■ EXTRAIT DU DOCUMENT ■
"On m’a dit : qu’est-ce qu’il fait Brassens pour le Larzac ? Mais je me suis déjà engagé pour le Larzac, j’ai pris position contre les chars d’assaut et pour les moutons le jour où j’ai écrit Pauvre Martin, nom de Dieu !"
Ces propos, tenus par le sétois moustachu à Philippe Némo lors de la première partie du célèbre entretien intitulé Georges Brassens ou l'amour de la musique et de la langue française, enregistré rue Santos-Dumont le 09/01/1979 et diffusé le 17/01/1979 dans la cadre de l’émission Les samedis de France Culture, font référence à la Lutte du Larzac (Luta del Larzac en occitan), mouvement de désobéissance civile non violente contre l'extension du camp militaire sur le causse du Larzac. L’opposition a débuté le 06/11/1971, pour se terminer le 10/05/1981, se soldant par l'abandon du projet sur décision de François Mitterrand, lors de son élection à la présidence de la République française.
C’est en 1943 à Basdorf, que débuta l’histoire de la création de Martin s’en va trimer aux champs, titre premier de cette balade sobre, au rythme saccadée sur paysage d’automne, dans un premier temps sans doute inspirée à Brassens par le STO. René Iskin, qui fut le premier à la découvrir, témoigne dans son ouvrage Dans un Camp : Basdorf 1943 - Georges Brassens et moi avions 22 ans... (2005).

■ DONNÉES FOURNIES ■

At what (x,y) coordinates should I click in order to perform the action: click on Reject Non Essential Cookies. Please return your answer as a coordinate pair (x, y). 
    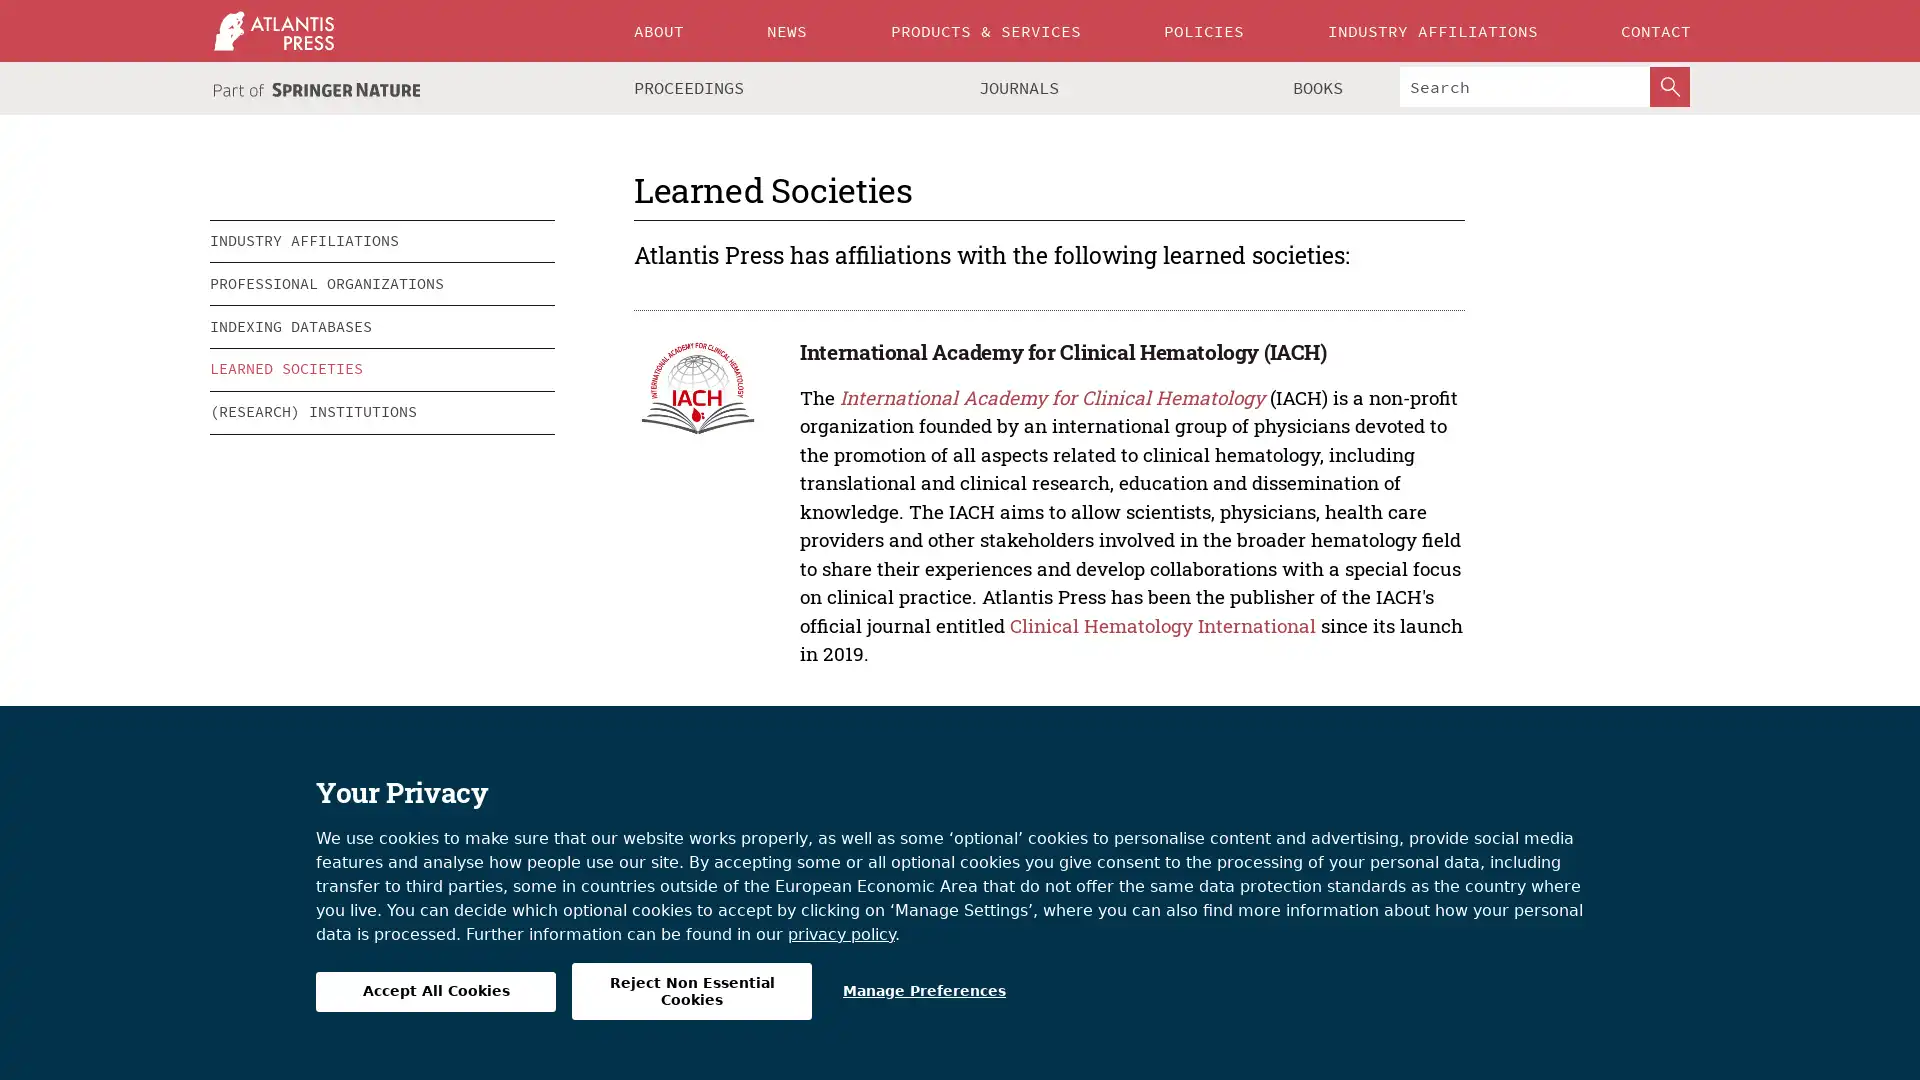
    Looking at the image, I should click on (691, 991).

■ OBJECTIF ÉNONCÉ 1 ■
Énumérez toutes les personnes désignées par leur nom dans l'extrait consacré à Brassens.
■ OBJECTIF ÉNONCÉ 2 ■
Transcrivez fidèlement l'extrait consacré à Brassens, depuis « C’est en 1943 » jusqu'à « 22 ans... (2005). » inclus.
Fondez-vous exclusivement sur l'extrait consacré à Brassens.

■ RÉPONSE 1 ■
Georges Brassens, Philippe Némo, François Mitterrand, René Iskin

■ RÉPONSE 2 ■
C’est en 1943 à Basdorf, que débuta l’histoire de la création de Martin s’en va trimer aux champs, titre premier de cette balade sobre, au rythme saccadée sur paysage d’automne, dans un premier temps sans doute inspirée à Brassens par le STO. René Iskin, qui fut le premier à la découvrir, témoigne dans son ouvrage Dans un Camp : Basdorf 1943 - Georges Brassens et moi avions 22 ans... (2005).